Form 8-K

UNITED STATES

SECURITIES AND EXCHANGE COMMISSION

WASHINGTON, D.C. 20549

 


 

FORM 8-K

 


 

CURRENT REPORT

 

PURSUANT TO SECTION 13 OR 15(d) OF THE

SECURITIES EXCHANGE ACT OF 1934

 

Date of report (Date of earliest event reported): August 31, 2005

 


 

STANDARD PACIFIC CORP.

(Exact Name of Registrant as Specified in Charter)

 


 

Delaware   1-10959   33-0475989

(State or Other Jurisdiction

of Incorporation)

  (Commission File Number)  

(IRS Employer

Identification No.)

 

15326 Alton Parkway

Irvine, California

  92618
(Address of Principal Executive Offices)   (Zip Code)

 

Registrant’s telephone number, including area code: (949) 789-1600

 

Not Applicable

(Former Name or Former Address, if Changed Since Last Report)

 

Check the appropriate box below if the Form 8-K filing is intended to simultaneously satisfy the filing obligation of the registrant under any of the following provisions:

 

¨ Written communications pursuant to Rule 425 under the Securities Act (17 CFR 230.425)

 

¨ Soliciting material pursuant to Rule 14a-12 under the Exchange Act (17 CFR 240.14a-12)

 

¨ Pre-commencement communications pursuant to Rule 14d-2(b) under the Exchange Act (17 CFR 240.14d-2(b))

 

¨ Pre-commencement communications pursuant to Rule 13e-4(c) under the Exchange Act (17 CFR 240.13e-4(c))

 



INFORMATION TO BE INCLUDED IN THE REPORT

 

Item 1.01 Entry into Material Definitive Agreement.

 

On August 31, 2005, the Company entered into an unsecured revolving credit facility (the “Facility”) with Bank of America, N.A., and the several other lenders named therein.

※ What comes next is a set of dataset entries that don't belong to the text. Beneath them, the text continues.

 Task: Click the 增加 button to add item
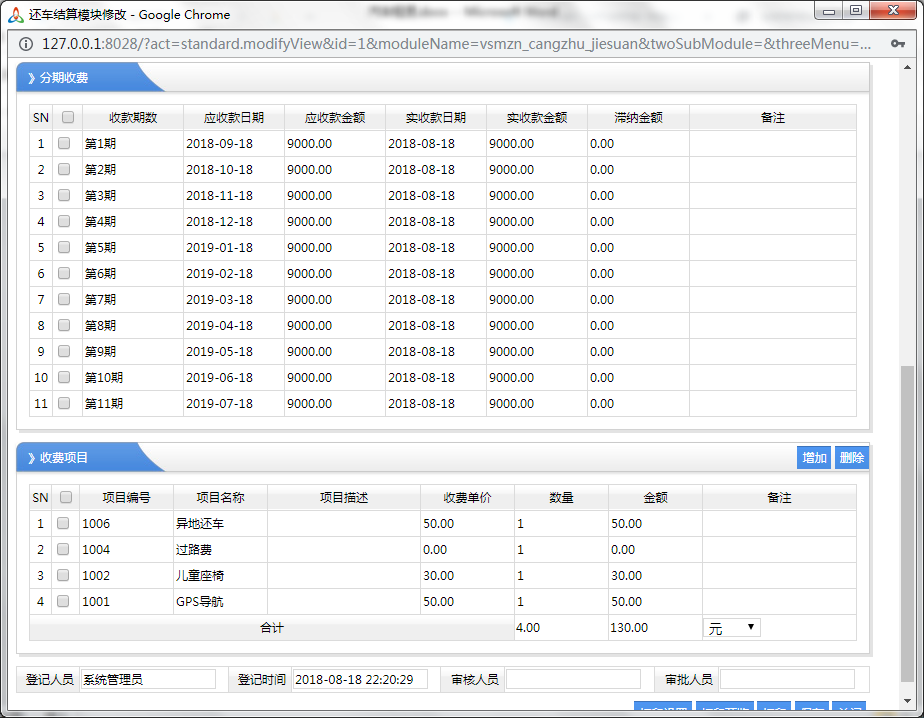(x=813, y=458)
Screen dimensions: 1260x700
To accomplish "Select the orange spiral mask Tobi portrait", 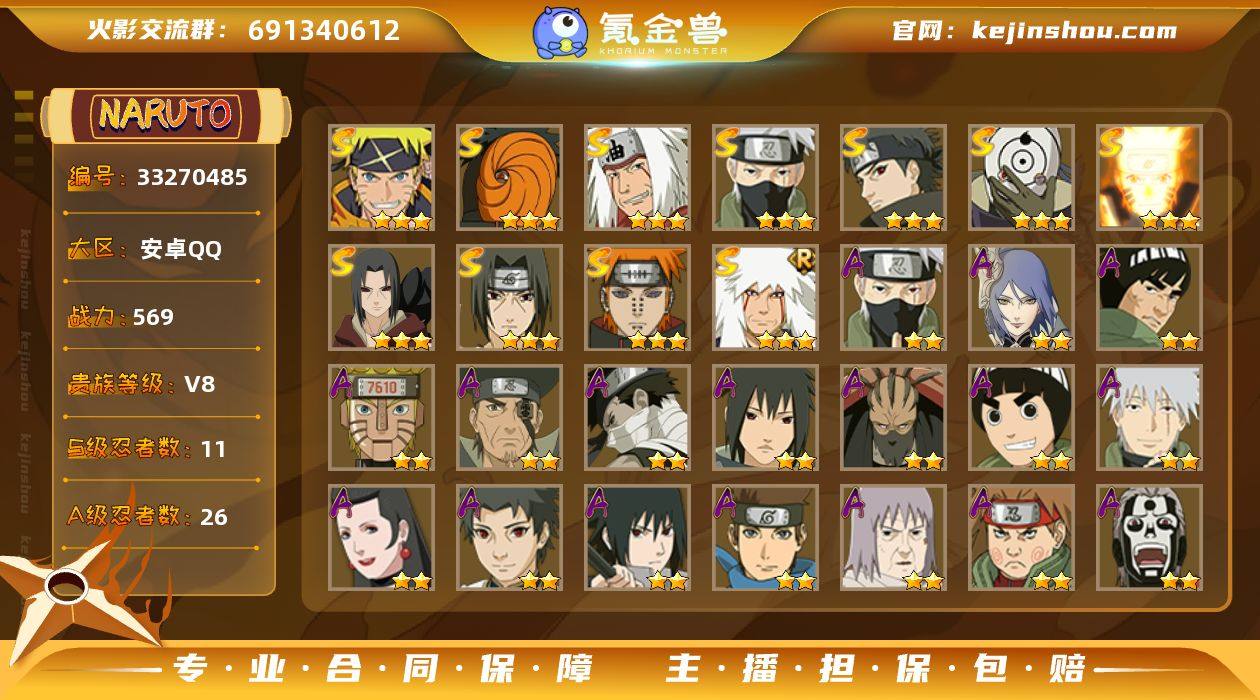I will point(510,177).
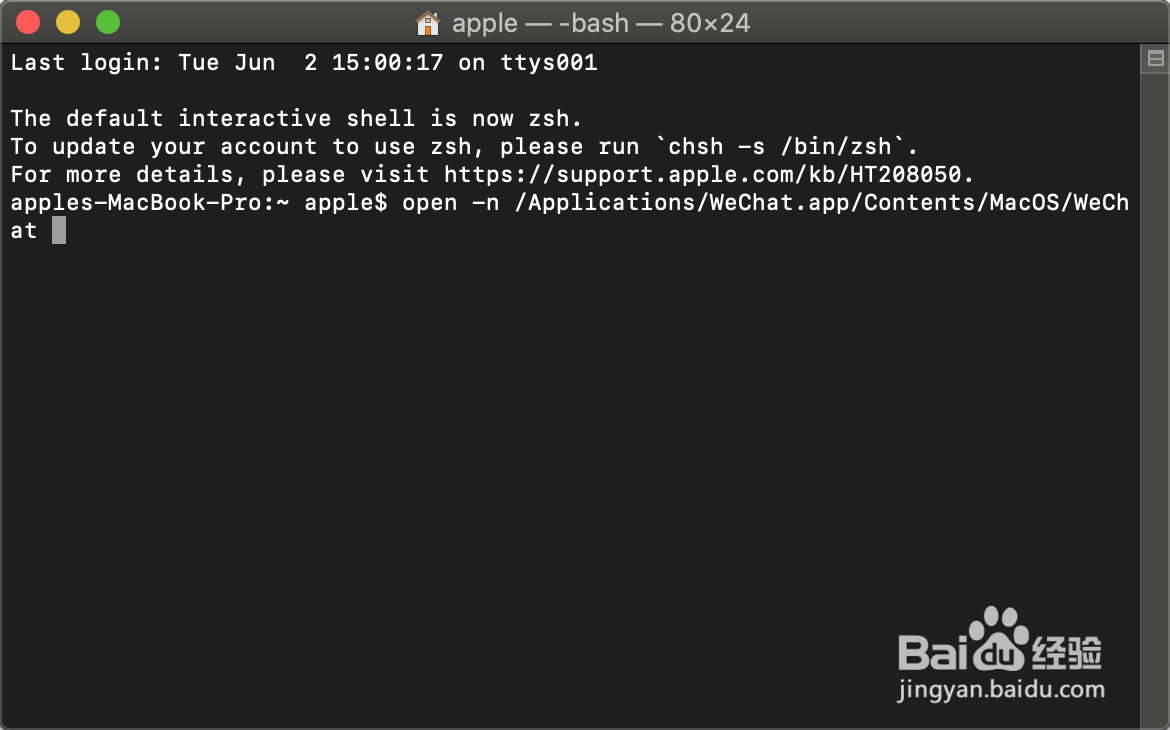Screen dimensions: 1170x730
Task: Click the wrapped "at" text before cursor
Action: (24, 231)
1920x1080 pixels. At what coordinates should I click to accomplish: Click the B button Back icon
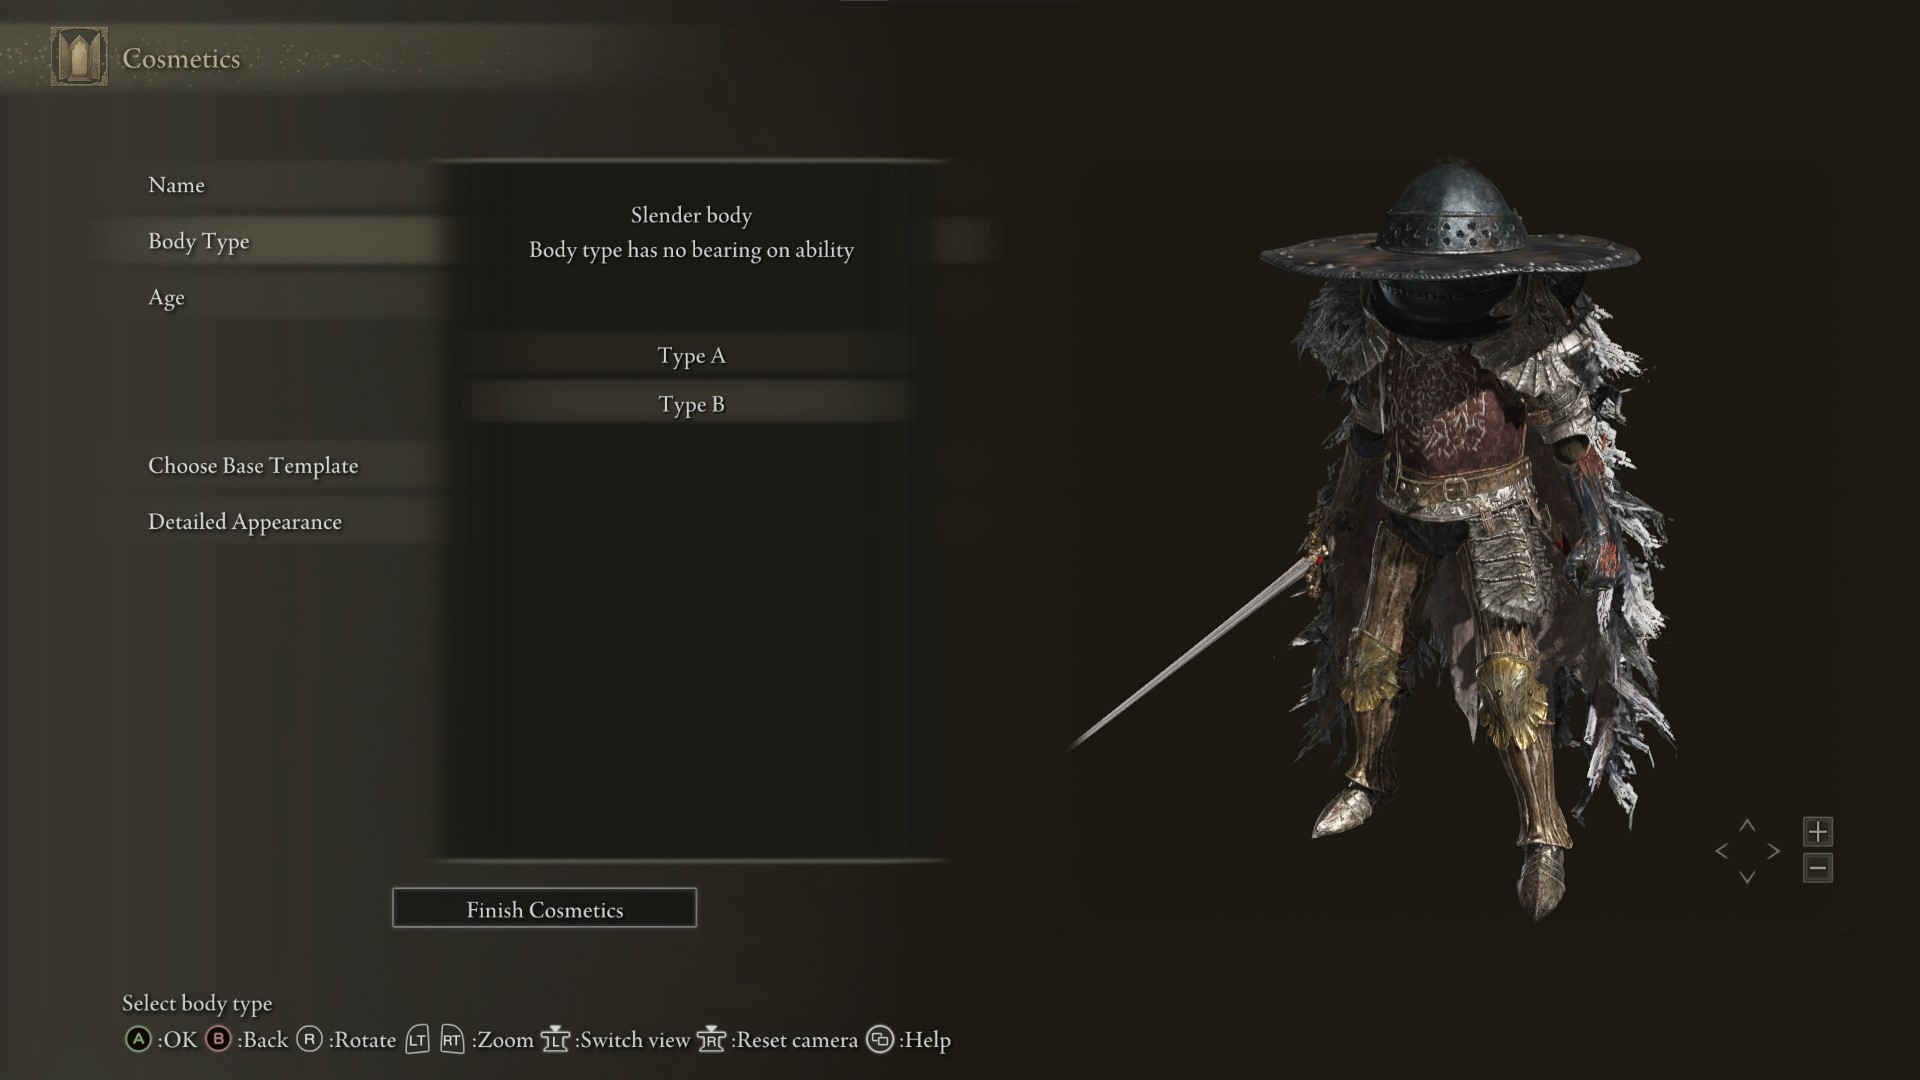pos(218,1040)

The Facility replaces the Revolving Credit Facility the Company entered into with Bank of America, N.A. and the several other lenders named therein on May 12, 2004. The Facility, which matures on August 31, 2009, provides for total lending commitments of $925 million. In addition, the Facility contains provisions allowing the Company, at its option, to increase the total aggregate commitment under the credit facility up to $1.1 billion, subject to certain conditions, including the availability of additional bank lending commitments.

 

The credit facility contains financial covenants, including the following:

 

    a covenant that, as of June 30, 2005, requires us to maintain not less than $1.136 billion of consolidated tangible net worth (which amount is subject to increase over time based on subsequent earnings and proceeds from equity offerings);

 

    a leverage covenant that prohibits our total leverage ratio from exceeding 2.25 to 1.0;

 

    an unsold land covenant that prohibits our ratio of unsold land to adjusted consolidated tangible net worth from being in excess of 1.60 to 1.0; and

 

    an interest coverage covenant that prohibits our ratio of homebuilding EBITDA to consolidated homebuilding interest incurred for any period consisting of the preceding four consecutive fiscal quarters from being less than 1.75 to 1.0.

 

The facility also limits, among other things, our investments in joint ventures, the amount of dividends we can pay and the amount of our common stock we can repurchase. These covenants, as well as a borrowing base provision, limit the amount we may borrow or keep outstanding under the credit facility and from other sources.

 

Item 1.02 Termination of a Material Definitive Agreement.

 

The information set forth in Item 1.01 above is incorporated by reference into this Item 1.02.

 

Item 2.03 Creation of a Direct Financial Obligation or an Obligation under an Off-Balance Sheet Arrangement of a Registrant.

 

The information set forth in Item 1.01 above is incorporated by reference into this Item 2.03.


SIGNATURES

 

Pursuant to the requirements of the Securities Exchange Act of 1934, as amended, the registrant has duly caused this report to be signed on its behalf by the undersigned hereunto duly authorized.

 

Date: August 31, 2005

 

STANDARD PACIFIC CORP.
By:  

/s/ Andrew H. Parnes

   

Andrew H. Parnes

Executive Vice President—Finance

and Chief Financial Officer


EXHIBIT INDEX

 

EXHIBIT NUMBER

 

DESCRIPTION


10.1   Revolving Credit Agreement, dated as of August 31, 2005, by and among Standard Pacific Corp, Bank of America, N.A., and the several lenders named therein.